• Selected excerpt:
+-------+
Pursuant to the provisions of the Companies Act, 2013 and the Corporate Governance requirements as prescribed by the Securities and Exchange Board of India (Listing Obligations and Disclosures Requirements) Regulations, 2015 ("SEBI Listing Regulations") The Board has adopted a process for evaluating its performance and effectiveness as well as that of its committees and carried out an annual evaluation of its performance, Board Committees, and the Directors individually.

The Board and the Nomination and Remuneration Committee reviewed the performance of the Individual Directors based on the criteria and framework adopted by the Board. The Evaluation Criteria included various aspects such as the functionality of the Board, Compositions, Process and Procedures including adequate and timely information, attendance, the delegation of responsibility, decision making, roles and responsibility including Monitoring, Benchmarking, Feedback relationship with the Stakeholders.

Policy on Directors Appointment and Remuneration

The Nomination and Remuneration Policy of the Company available on the website of the Company at https://precision-metaliks.com/. There was no change in the Policy during the year. The salient features of the Policy are as under: Matters to be dealt with, perused and recommended to the Board by the Nomination and Remuneration Committee i.e., Size and composition of the Board, criteria to recommend Directors to the Board, Succession Plans, Evaluation of Performance, Remuneration Framework etc.

Policy for appointment and removal of Directors, KMP and Senior Management – Ascertain appointment criteria and qualifications, term and tenure of Directors, Process / Framework for Removal. Retirement etc.

Policy relating to the remuneration for Directors, KMP and Senior Management Policy Review etc.

e. Details regarding Directors Remuneration

The information relating to Remuneration paid to Directors as required under Section 197(12) of the Companies Act is given under Annexure – D.

f. Declaration by Independent Directors

The Company has received the necessary declaration from the Independent Directors as required under Section 149(7) of the Companies Act, 2013 and the SEBI (Listing Obligations and Disclosure Requirements) Regulations, confirming that they meet the criteria of Independence as laid down in Section 149(6) of the Act and that of Listing Regulations. Independent Directors comply with the Code of Conduct prescribed under Schedule-IV of the Companies Act, 2013. In the opinion of the Board, the companys Independent Directors possess the integrity, requisite experience, and expertise relevant to the industry in which the company operates. Further, all the Companys Independent Directors have registered with the Independent Directors Databank of the Indian Institute of Corporate Affairs.

Board Meetings

During the year, Ten (10) Board Meetings were held viz. April 9, 2022; May 28, 2022; June 10, 2022; July 12, 2022; August 19, 2022; September 24, 2022; October 14, 2022; November 12, 2022; December 2, 2022; February 13, 2023; March 1, 2023 in accordance with the provisions of the Companies Act, 2013 and in compliance with the Secretarial Standards of the Institute of Company Secretaries of India.
+-------+
• Listed records:
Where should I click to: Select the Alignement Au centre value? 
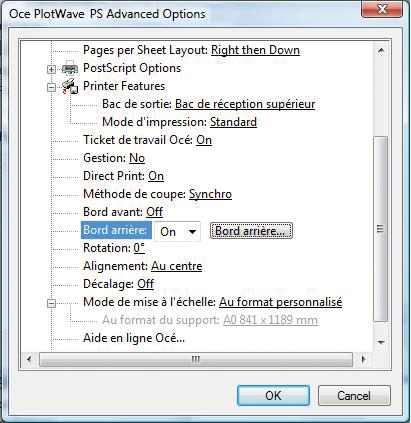tap(177, 266)
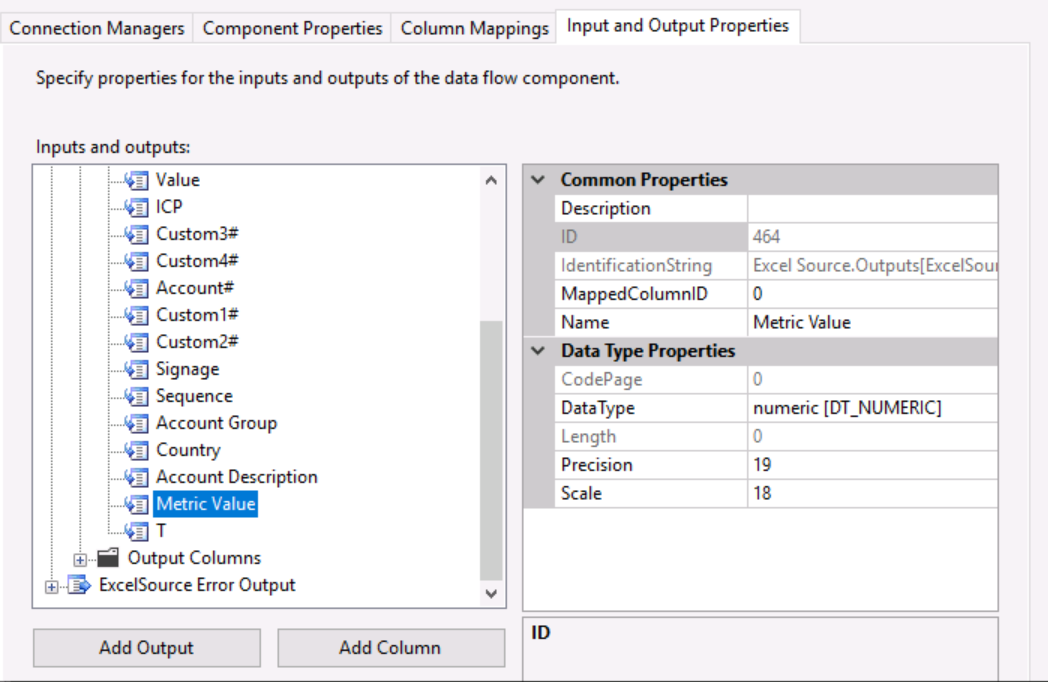Click the column icon next to Country
The width and height of the screenshot is (1048, 682).
pyautogui.click(x=137, y=450)
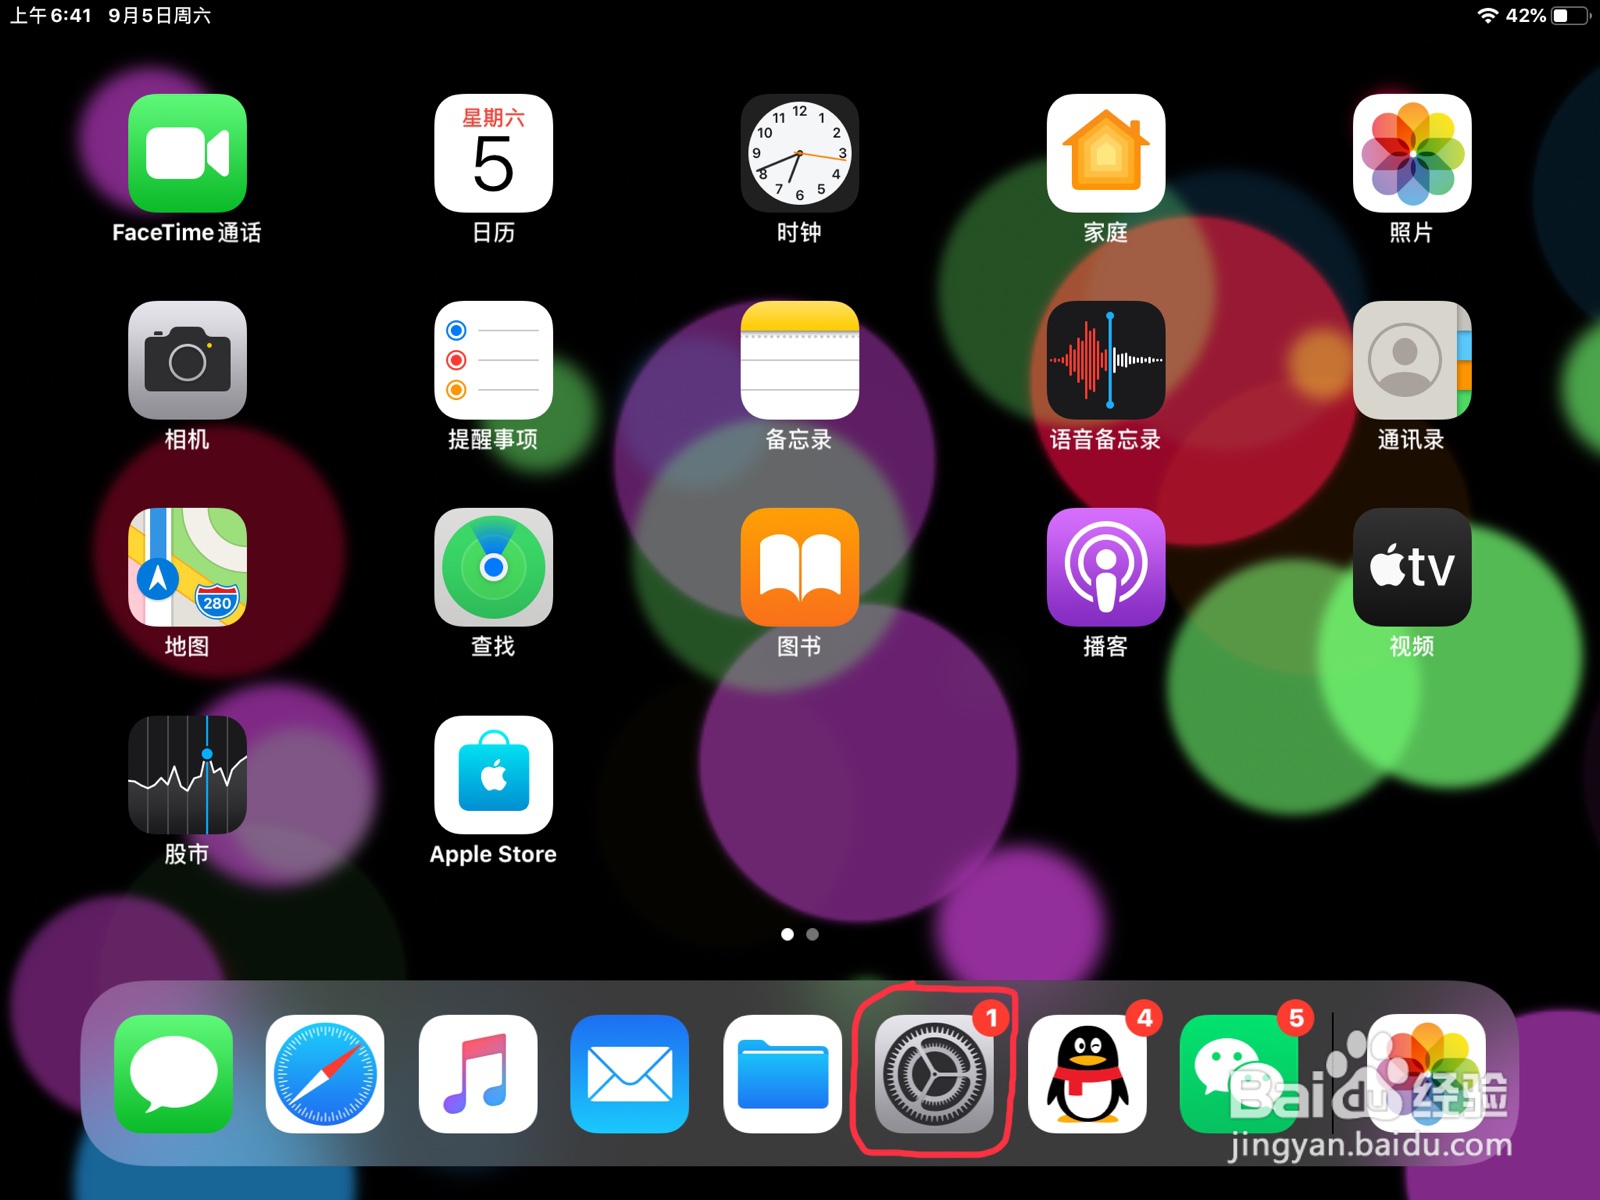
+-------+
• Task requirements:
#1 Using the excerpt on board governance, explain in one to three sentences why the Board adopted a process for evaluating its own performance, its committees, and its individual Directors.
#2 From the excerpt on board governance, list the matters the Nomination and Remuneration Policy names as ones the Nomination and Remuneration Committee deals with, peruses and recommends to the Board.
#3 Retype the part of the excerpt on board governance starting at "The Nomination and Remuneration Policy" and ending at "Removal. Retirement etc.".
The lines above aren't needed for any of this.

• Solved problems:
#1 The Board adopted the process pursuant to the provisions of the Companies Act, 2013. It also followed the Corporate Governance requirements prescribed by the Securities and Exchange Board of India (Listing Obligations and Disclosures Requirements) Regulations, 2015.

#2
- Size and composition of the Board
- Criteria to recommend Directors to the Board
- Succession Plans
- Evaluation of Performance
- Remuneration Framework

#3
The Nomination and Remuneration Policy of the Company available on the website of the Company at https://precision-metaliks.com/. There was no change in the Policy during the year. The salient features of the Policy are as under: Matters to be dealt with, perused and recommended to the Board by the Nomination and Remuneration Committee i.e., Size and composition of the Board, criteria to recommend Directors to the Board, Succession Plans, Evaluation of Performance, Remuneration Framework etc.

Policy for appointment and removal of Directors, KMP and Senior Management – Ascertain appointment criteria and qualifications, term and tenure of Directors, Process / Framework for Removal. Retirement etc.